Debi Rapor
AI in the Treatment Plant: Real-Time Flow Optimisation
Technology

AI in the Treatment Plant: Real-Time Flow Optimisation

Debi Rapor

The AI Era Has Started at Treatment Plants

AI applications in the water treatment sector have moved beyond the pilot phase and are spreading at industrial scale. Machine learning models in particular are delivering serious savings in flow forecasting, chemical dosing and energy management. Sector analysts agree that within the next five years AI-based control systems will become standard at mid-size and large plants.

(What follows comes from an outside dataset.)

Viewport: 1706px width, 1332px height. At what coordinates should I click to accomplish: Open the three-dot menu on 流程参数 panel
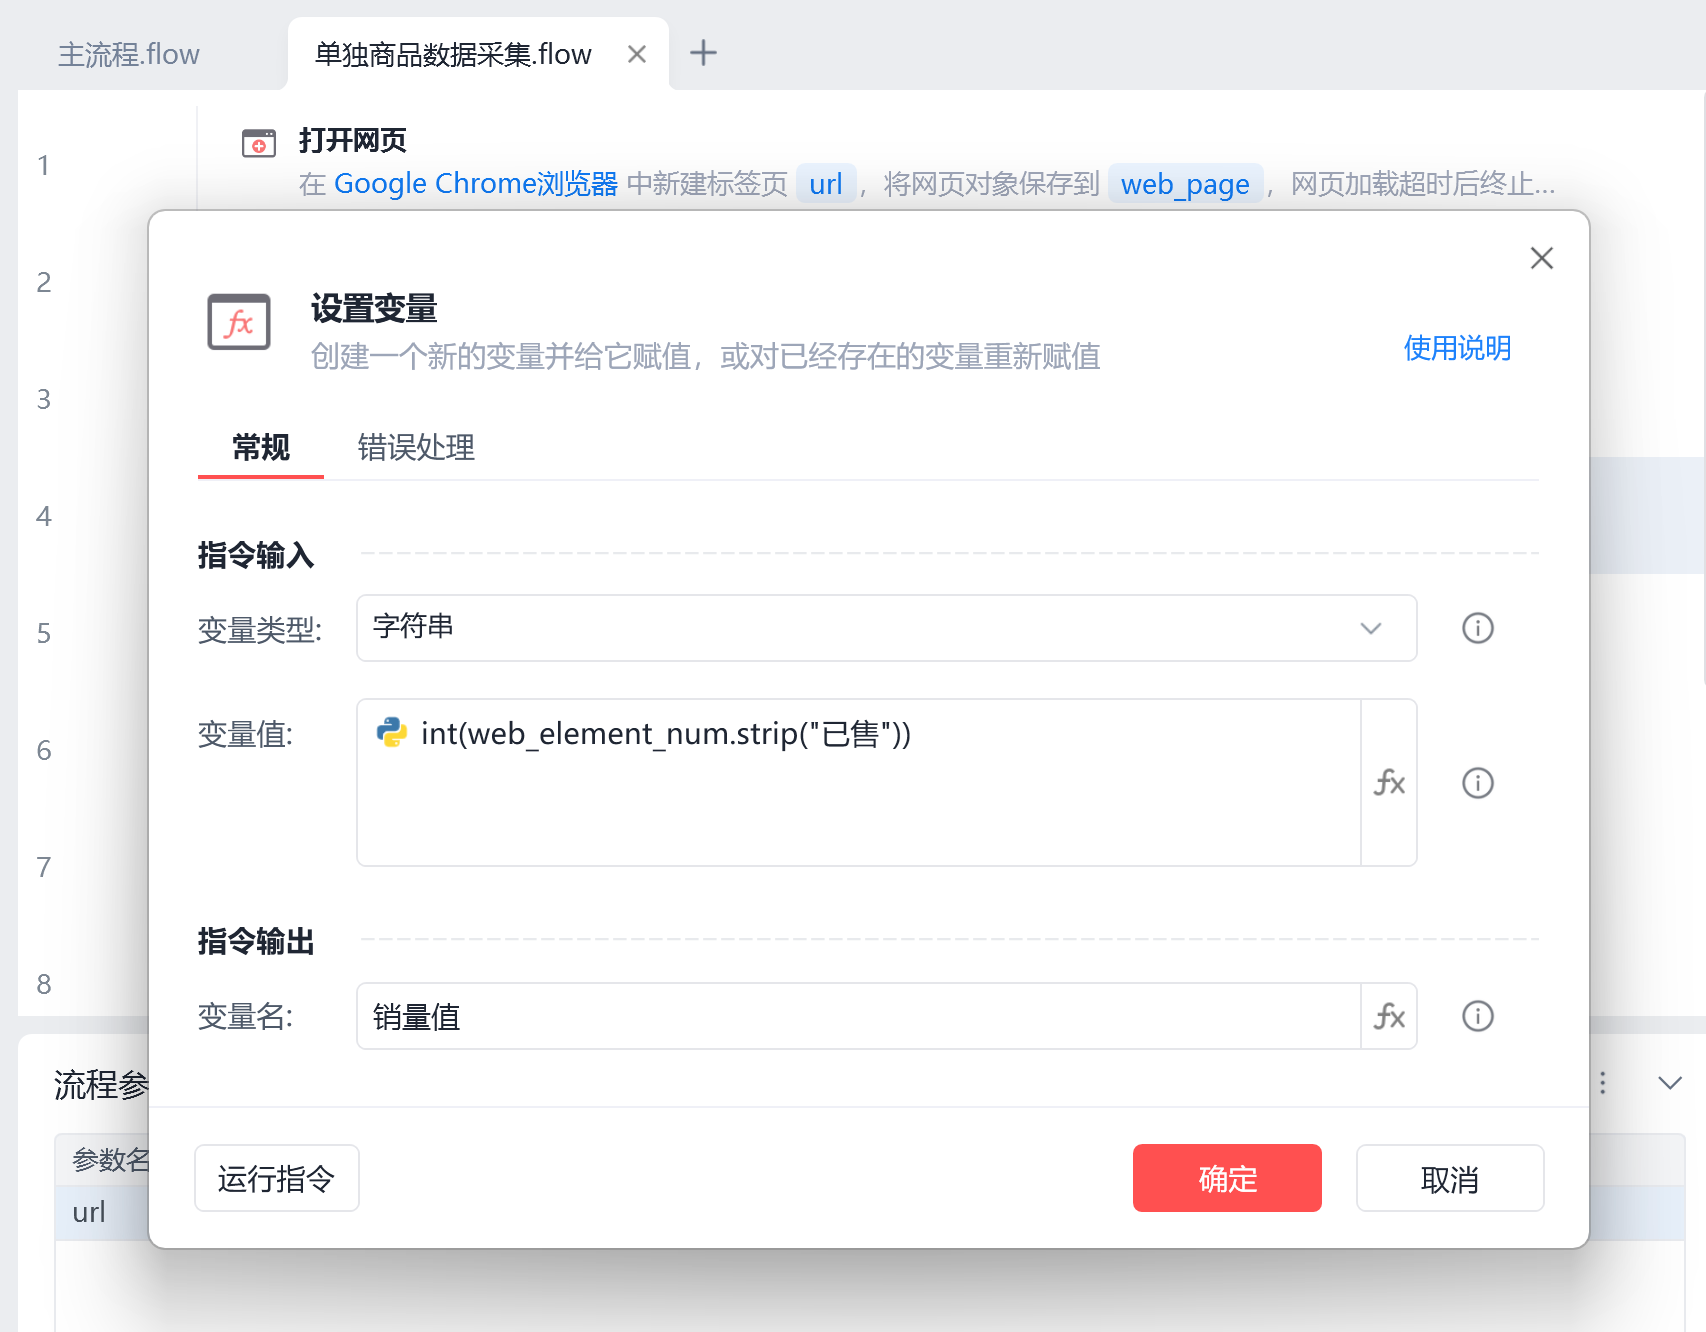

What Problems Does It Solve?

Traditional SCADA systems run reactively, taking action when a parameter crosses a threshold. AI works proactively: it forecasts incoming load and external influences and tunes the process in advance. Typical gains reported in sector publications:

  • Peak flow forecasting accuracy: 94 percent and above
  • Coagulant dosing optimisation: 30–35 percent chemical savings
  • Aeration energy: 25–28 percent reduction
  • Sludge production: 12–15 percent reduction
  • Operator intervention need: 55–60 percent decrease

How It Works

A typical AI optimisation platform combines multiple data sources. Inflow sensors stream every 5 minutes, online pH, conductivity and turbidity stream continuously, and weather and rainfall forecasts come in hourly. On top of that sit at least 12 months of historical process data and pump and blower energy consumption logs. Model outputs are passed to the PLCs as set points; the system can run with operator approval or fully autonomously.

Market Leaders

Globally, leading commercial solutions include Xylem Vue, Veolia Hubgrade, SUEZ Aquadvanced and ABB Ability Water Insights. Niche startups offer open-source Python-based deployments for plants with tighter budgets. In Turkey, domestic software companies have started investing in this space; in industrial wastewater in particular, local solutions are maturing fast.

Cost and Returns

For a typical mid-size plant (50,000 m³/day), total investment including sensor infrastructure, software licensing and integration sits in the 280,000–450,000 USD band. Annual savings run between 180,000–320,000 USD. That brings payback time to an average of 14–22 months. At smaller plants the cost line is proportionally higher, which is why cloud-based subscription models are spreading.

Risks and Limitations

AI systems are not a magic solution. If data quality is low, the model produces unreliable results. Fallback scenarios for sensor failures are mandatory. Cybersecurity gaps at the PLC level are a serious risk item. The "black box" problem can also erode operator trust, which is why explainable AI approaches are gaining ground. Finally, if site-specific calibration is skipped, the gains on paper do not show up in real life.

What It Means for Turkey

The Turkish treatment sector still runs largely SCADA-centric and on manual control. The most critical obstacle to AI integration is missing data: at most plants, historical process data is not stored at sufficient quality. The first step for the sector is not buying AI software, but installing high-quality online sensor infrastructure and building up at least 6–12 months of clean data. Once that groundwork is done, moving into pilot AI deployments cuts operating costs and builds a strong foundation for R&D funding applications.